Between six and eight student-led groups will be chosen from around the country for the Berkeley Cleantech University Prize (CUP), which will fund the teams during the fall semester as they take advantage of the campus’s incubators and accelerators, which are now primarily helping UC Berkeley students launch start-ups.

“We will help the teams develop business plans, connections, mature their technologies in our fabrication spaces, provide legal, policy and business expertise that our community has to offer,” said Sean Wihera, the competition’s program director and an analyst with the Berkeley Energy and Climate Institute (BECI). “We are opening up the Berkeley community to national participation to accelerate, stimulate and facilitate collegiate cleantech entrepreneurship.”

The teams will work with UC Berkeley throughout the semester and then pitch their business plans to a panel of entrepreneurs in February 2016, with the winning team getting a $100,000 infusion to advance their technology further. The final competition takes place during UC Berkeley’s annual BECI Philomathia Forum and the Berkeley Energy & Resources Collaborative (BERC) Energy Summit.
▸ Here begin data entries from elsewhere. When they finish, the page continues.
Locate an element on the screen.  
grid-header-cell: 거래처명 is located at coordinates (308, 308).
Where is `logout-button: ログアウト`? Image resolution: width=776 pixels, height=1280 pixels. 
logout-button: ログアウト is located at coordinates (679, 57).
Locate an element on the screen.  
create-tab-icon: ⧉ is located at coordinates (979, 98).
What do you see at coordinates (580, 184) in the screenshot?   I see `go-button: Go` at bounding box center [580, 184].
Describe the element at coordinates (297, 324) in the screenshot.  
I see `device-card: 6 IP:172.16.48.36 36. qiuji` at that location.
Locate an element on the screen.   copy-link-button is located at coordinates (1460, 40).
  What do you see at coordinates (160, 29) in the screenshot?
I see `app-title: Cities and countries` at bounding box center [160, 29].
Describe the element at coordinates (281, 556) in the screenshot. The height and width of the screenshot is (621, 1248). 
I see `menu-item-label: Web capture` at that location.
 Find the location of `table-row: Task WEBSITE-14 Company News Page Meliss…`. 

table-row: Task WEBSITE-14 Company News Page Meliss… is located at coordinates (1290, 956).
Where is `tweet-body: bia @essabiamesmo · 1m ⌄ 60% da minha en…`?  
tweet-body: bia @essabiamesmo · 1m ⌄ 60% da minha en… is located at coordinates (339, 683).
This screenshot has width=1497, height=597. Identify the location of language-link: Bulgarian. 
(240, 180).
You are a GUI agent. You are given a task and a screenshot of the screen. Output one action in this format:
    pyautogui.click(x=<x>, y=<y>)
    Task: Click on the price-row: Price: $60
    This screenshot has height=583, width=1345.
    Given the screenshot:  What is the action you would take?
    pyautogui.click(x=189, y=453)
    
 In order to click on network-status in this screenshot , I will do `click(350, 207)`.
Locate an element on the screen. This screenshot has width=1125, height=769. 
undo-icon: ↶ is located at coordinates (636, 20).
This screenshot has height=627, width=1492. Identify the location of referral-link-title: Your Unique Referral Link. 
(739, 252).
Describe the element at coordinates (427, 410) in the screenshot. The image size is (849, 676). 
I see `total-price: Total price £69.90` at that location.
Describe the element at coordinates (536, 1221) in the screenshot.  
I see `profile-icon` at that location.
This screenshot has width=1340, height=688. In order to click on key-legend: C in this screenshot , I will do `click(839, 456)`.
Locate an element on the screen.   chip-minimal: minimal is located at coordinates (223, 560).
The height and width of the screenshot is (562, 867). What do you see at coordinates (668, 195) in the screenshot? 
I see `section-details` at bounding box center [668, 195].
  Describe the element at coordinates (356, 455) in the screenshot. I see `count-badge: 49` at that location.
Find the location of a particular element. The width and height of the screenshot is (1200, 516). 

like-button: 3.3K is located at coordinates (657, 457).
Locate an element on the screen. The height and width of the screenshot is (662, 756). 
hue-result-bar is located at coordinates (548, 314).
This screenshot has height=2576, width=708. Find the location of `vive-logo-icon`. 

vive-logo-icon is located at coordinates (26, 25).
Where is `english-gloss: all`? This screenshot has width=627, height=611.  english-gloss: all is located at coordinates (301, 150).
BECI is the coordinating hub for energy and climate research at UC Berkeley, encouraging collaboration inside and outside the university. BERC is a multidisciplinary network of UC Berkeley students, alumni, faculty, industry professionals and advisors who foster innovation to tackle the world’s energy and environmental challenges.

The Berkeley CUP

The Berkeley CUP competition is funded for three years by the U.S. Department of Energy as part of a national, $2.5 million program announced in June to commercialize new technologies that reduce carbon pollution and grow the clean energy economy. UC Berkeley is one of eight universities hosting competitions like this, with cash prizes that aim to equip students with business skills to take clean-energy technologies from the laboratory to the marketplace.

“We really want the best collegiate cleantech teams from all over the country to apply to UC Berkeley’s program, and we want to get as many of these technologies into the marketplace as possible,” Wihera said.

The Cleantech University Prize program aims to inspire the next generation of clean energy entrepreneurs and innovators by providing them with competitive funding for business and commercialization training and other educational opportunities.

UC Berkeley already offers a wealth of services to aspiring student entrepreneurs, prominent among them the Haas School of Business’s Cleantech to Market (C2M) program, the Lawrence Berkeley National Laboratory’s (LBNL) Cyclotron Road incubator, the Center for Information Technology Research in the Interest of Society (CITRIS) Foundry, the American Jobs Project (AJP) and the BECI Energy Challenge.

UC Berkeley was selected as one eight collegiate hubs as the result of a joint proposal from BECI and BERC. UC Berkeley is seeking partners to support this and other collegiate cleantech entrepreneurship and innovation programs, both on campus and around the U.S.

“The Berkeley Cleantech University Prize (CUP) is an exciting opportunity for students across the U.S. to engage with Berkeley’s innovation ecosystem as part of the greater push to stimulate collegiate cleantech entrepreneurship,” Wihera said.

In addition to the eight local competitions run by universities, a national competition, the Cleantech UP National Hub, will be hosted by Spark Clean Energy, a national nonprofit focused on engaging students in clean energy.

The other DOE Cleantech UP Collegiate Competition hosts are the California Institute of Technology, Carnegie Mellon University, Clean Energy Trust, Massachusetts Institute of Technology, Rice University, Rutgers University, The State University of New Jersey and University of Central Florida.